Supplementary Information
The online version contains supplementary material available at 10.1186/s12864-022-08375-1.
Keywords: PacBio HiFi, Circular consensus sequencing, Adapter, Sequence data filtering
Background
The third generation of sequencing technology has ushered in a genome sequencing and assembly revolution in which genomes are being sequenced and assembled at an increasingly rapid rate. One current sequencing strategy is HiFi sequencing derived from high consensus accuracy circular consensus sequencing (CCS) on a PacBio Sequel II instrument. PacBio CCS sequencing leverages PacBio’s continuous long read technology to create a consensus sequence by sequencing a read repeatedly to produce a read pool with higher consensus accuracy than traditional long read technology and lengths that far exceed Illumina reads [1]. This technology has been used to sequence and assemble the breadth of eukaryotes, and is the preferred method used by various sequencing initiatives such as the Earth BioGenome Project [2, 3], the Vertebrate Genome Project [4], the i5K Initiative [5], the Ag100Pest Initiative [6], among others to generate data supporting highly contiguous and highly accurate contig assemblies that meet the criteria for reference-quality assemblies [7, 8].
Adapter filtering and read trimming are common aspects of pipelines analyzing Illumina short read data, with many existing tools [9, 10], and studies that characterize the impact of potential adapter contamination on assembly [11, 12]. Conversely, adapter filtering prior to assembly is not a common component of HiFi data analysis pipelines, with most HiFi compatible de novo genome assembly software tools suggesting the use of the output of PacBio CCS analysis as the input to the assembly software. However, in a survey of 55 publicly available SRAs of PacBio HiFi sequences, “PacBio Blunt Adapter” (UniVec database build 10.0, accession NGB00972.1) was found consistently in 53 out of 55 CCS datasets. A subset of these data were assembled using the three most common HiFi assembly programs (HiCanu [13], HiFiASM [14], and PB-IPA [15]), and integration of adapter sequence in the genomic contigs was detected in some of the final assemblies generated with each of the three assembly programs. To address adapter contamination, we present the software HiFiAdapterFilt [16], a simple and memory efficient adapter filtering approach developed to pre-process HiFi reads prior to assembly. We demonstrate this filtering and assembly using three of the 55 public SRA datasets (three insect species Anopheles gambiae, Drosophila ananassae, and Vespa mandarinia). Following processing through this pipeline, the resulting assemblies were free of adapter contamination, with no impact on the contiguity of the assembly, and in some cases correction of mis-joins caused by presence of the adapter in the input read dataset (Table 1). Based on these results, an adapter sanitation step for HiFi reads prior to assembly is highly recommended, and the consequences of the presence of adapter contamination in the pre-assembly read pool are discussed.
Table 1.
Methods and implementation
Of the publicly available data on NCBI Sequence Read Archive (SRA), all available PacBio Sequel datasets of WGS HiFi reads, as of April 2nd 2021, were selected for adapter contamination interrogation. All 55 raw fastq files were downloaded using SRA Toolkit v2.10.9 [17] and filtered using HiFiAdapterFilt v2.0.0 [16].

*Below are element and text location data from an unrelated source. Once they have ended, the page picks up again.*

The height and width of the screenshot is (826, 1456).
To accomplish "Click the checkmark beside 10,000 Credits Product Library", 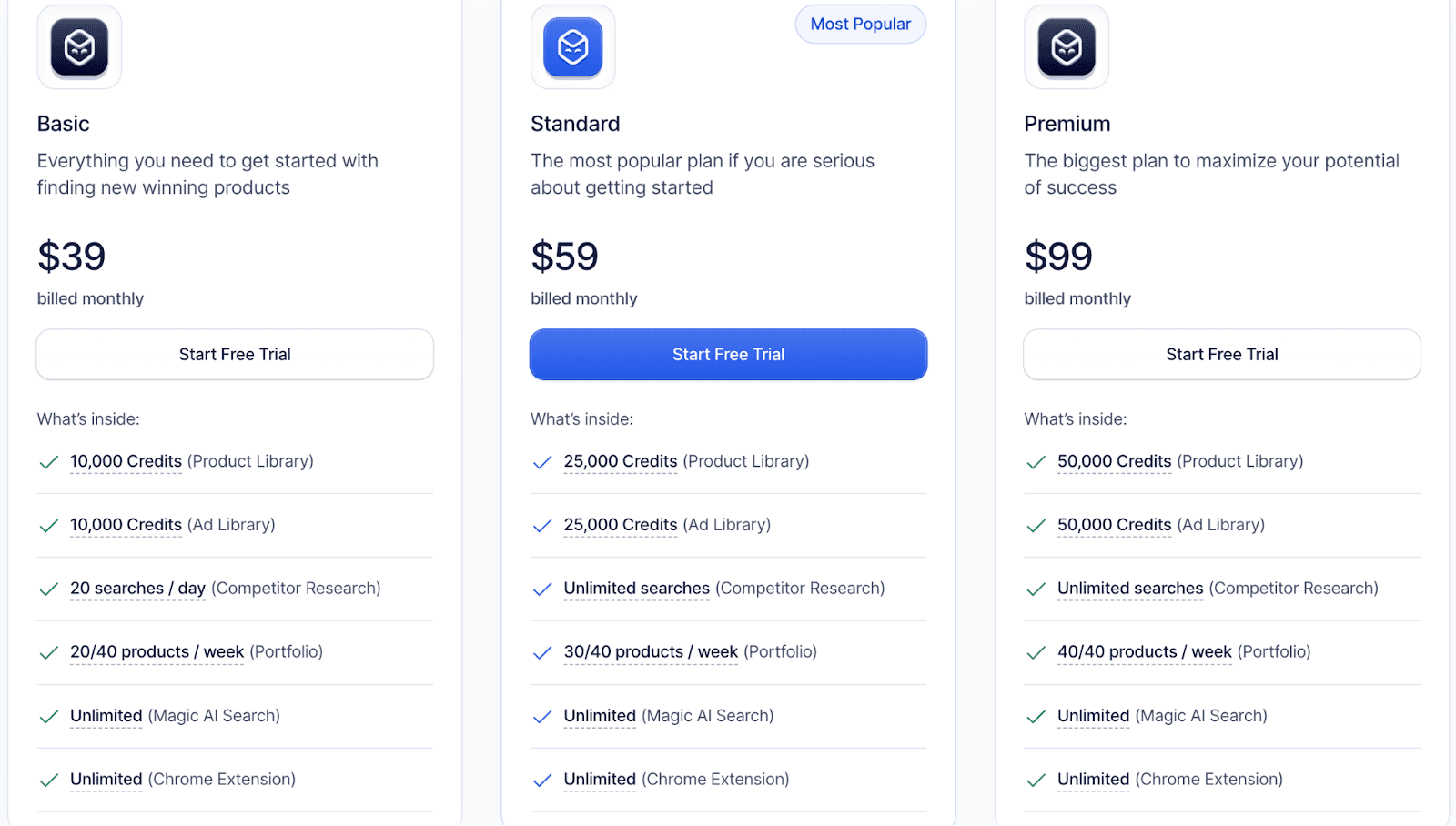I will (x=49, y=462).
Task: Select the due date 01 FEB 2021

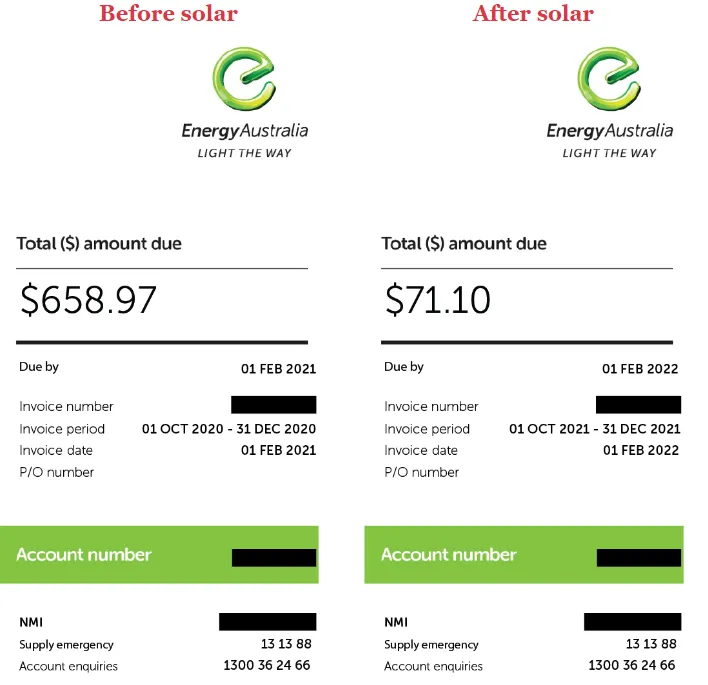Action: coord(278,369)
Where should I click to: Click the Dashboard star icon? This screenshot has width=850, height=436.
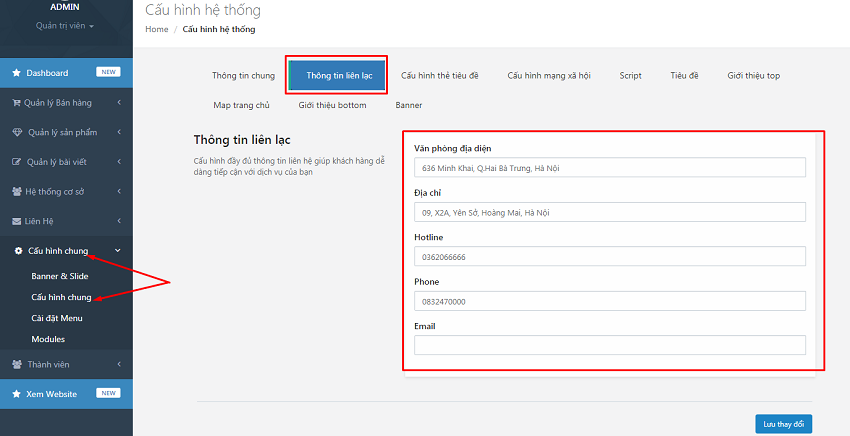tap(16, 73)
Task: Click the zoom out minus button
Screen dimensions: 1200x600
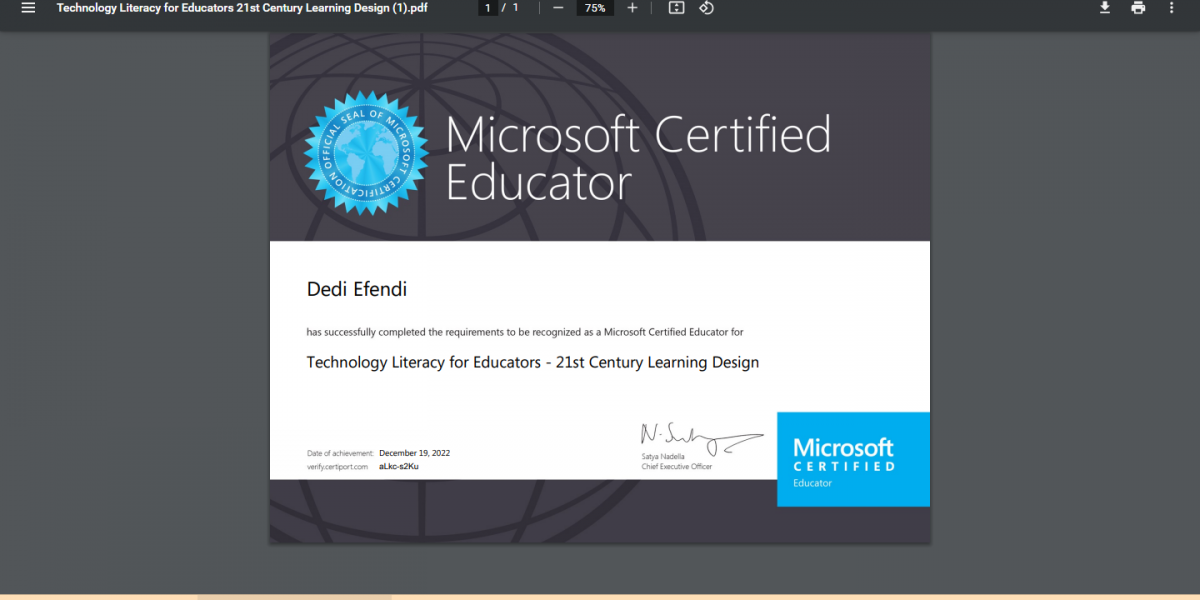Action: pyautogui.click(x=558, y=8)
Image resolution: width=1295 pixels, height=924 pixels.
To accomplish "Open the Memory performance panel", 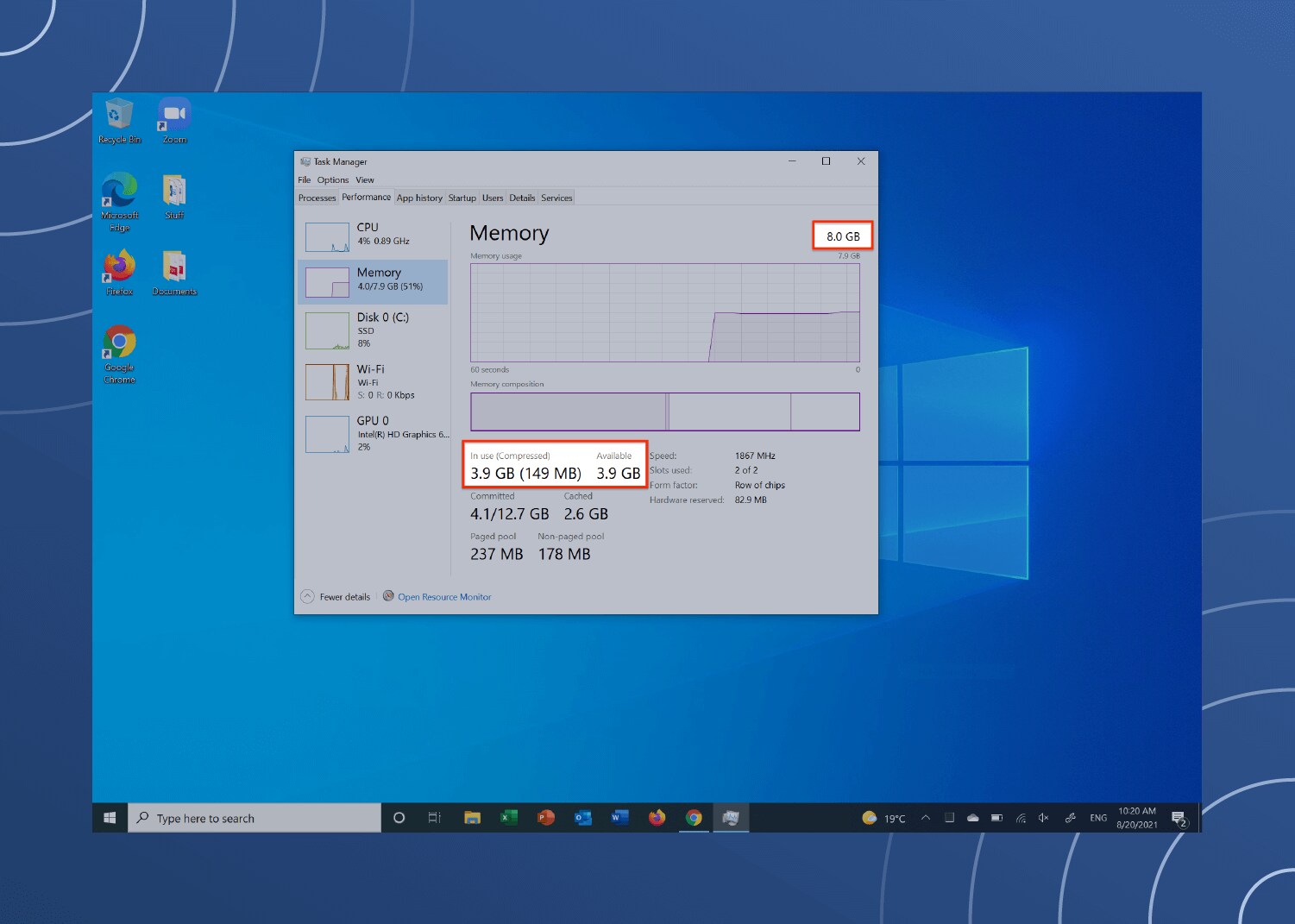I will point(371,280).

HiFiAdapterFilt was written in Shell to minimize dependencies and implements NCBI’s BLAST + v2.9.0 [18] to identify CCS reads containing adapter sequences that are then removed from the read pool prior to assembly. HiFiAdapterFilt accepts uncompressed fastq files, gzip compressed fastq files, and bam files (requires the program BamTools v2.5.1 [19]), which are all standard outputs of the PacBio SMRT Link software. If given no options, HiFiAdapterFilt will search all files of the appropriate file type in the working directory. Options include designations for the prefix, minimum length match, minimum percentage match, number of threads, and output directory (Table 2).
Table 2.
HiFiAdapterFilt implements BLAST + to identify adapter-contaminated reads using the command `blastn` and the following options: `-task blastn -reward 1 -penalty -5 -gapopen 3 -gapextend 3 -dust no -soft_masking true -evalue 700 -searchsp 1,750,000,000,000 -outfmt 6.` BLAST + parameters were selected to mirror VecScreen [20] BLAST + parameters with a notable difference in the `dust` option. The resulting output is then filtered to return only reads containing matches 97% or greater and at least 44 bp out of the 45 bp Pacific Biosciences blunt adapter in length or 34 of the 35 bp Pacific Biosciences C2 primer. The `-l` and `-m` options for HiFiAdapterFilt allow for removal of shorter or less exact matches to the Pacific Biosciences Blunt Adapter.
For a subset of three insect taxa, the adapter contaminated raw HiFi reads were removed using `grep`, a command implemented by the HiFiAdapterFilt pipeline to create a filtered read set for assembly. The filtered read sets were then used as the input file for genome assembly using HiCanu v2.1.1 [13], HiFiASM v0.14 [14], and PB-IPA v1.3.2 [15].
A filtered read set was also created using the Cutadapt v3.4 [10] command line parameters `-b AAAAAAAAAAAAAAAAAATTAACGGAGGAGGAGGA;min_overlap = 35 -b ATCTCTCTCTTTTCCTCCTCCTCCGTTGTTGTTGTTGAGAGAGAT;min_overlap = 45 --discard-trimmed --revcomp -e 0.1` and assemblies were likewise generated using HiCanu v2.1.1, HiFiASM v0.14 and v0.15 where noted, and PB-IPA v1.3.2.
Assemblies were generated for all three taxa and all three data sets for each taxon (un-sanitized reads, HiFiAdapterFilt filtered reads, and Cutadapt filtered reads) using default parameters (commands in supplemental file). Assembly metrics were produced for each assembly using the BBmap [21] function `stats.sh` (S2) and the same BLAST + command was applied to the contig assemblies to identify adapter-contaminated contigs in the un-sanitized reads assemblies or validate their absence in the HiFiAdapterFilt and Cutadapt filtered assemblies.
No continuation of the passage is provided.